24. In all of these circumstances, and in the exercise of my discretion, I was of the view that the interim interdictory relief sought should not be granted.[4] There are too many unanswered questions that could have been and can be dealt with between the parties, and a concerted effort needs to be made by both of them to discuss the matter in a constructive manner, which could of course include the appropriate disciplinary procedures.
The striking-out application
25. The respondent complained that the applicant’s supplementary replying affidavit contained matter that was new, and applied for such matter to be struck out.
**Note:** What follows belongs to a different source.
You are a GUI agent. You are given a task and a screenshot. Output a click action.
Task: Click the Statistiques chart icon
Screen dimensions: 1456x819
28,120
26. On a consideration of the allegations in the replying affidavit, however, I was of the view that they constituted comment on the averments set out in the further supplementary answering affidavit, and did not serve to expand the ambit of the complaint set out in the founding affidavit. They also, in several instances, consisted of argument that was duly addressed by counsel in the course of the hearing. I did not regard these replies to have caused prejudice[5] to the respondent, and accordingly refused the application to strike out.
Costs
27. As the LPC was litigating in an official capacity in the exercise of its duties and obligations under the Legal Practice Act, it should generally not be mulcted in costs.[6] Whilst the respondent’s striking-out application was dismissed, she was successful in the main application. In the circumstances, I though it fair to direct that each party should pay their own costs of suit.
Order
28. I accordingly granted an order as set out in the introduction to these reasons.
VAN ZYL AJ
Appearances:
For the applicant: Ms Z. Titus, instructed by Abrahams Kiewitz Attorneys
For the respondent: Mr J. Crouse, instructed by Rencken Attorneys
[1] Under sections 43 and 89 of the Legal Practice Act, read with the relevant regulations promulgated under section 109 of the Act.
[2] See, for example, Swartzberg v Law Society of Northern Provinces [2008] ZASCA 36; 2008 (5) SA 322 (SCA) at para [18].
[3] Legal Practice Council v Louw and others 2025 (1) SA 447 (GJ) at para [12].
[4] Networking Technologies v System Publishers (Pty) Ltd [1996] ZASCA 107; 1997 (1) SA 391 (A) at 399A.
[5] University of the Free State v Afriforum 2017 (4) SA 283 (SCA) at 296E-F.
[6] See, for example, Law Society of the Northern Provinces v Dube [2012] 4 All SA 251 (SCA) para [33].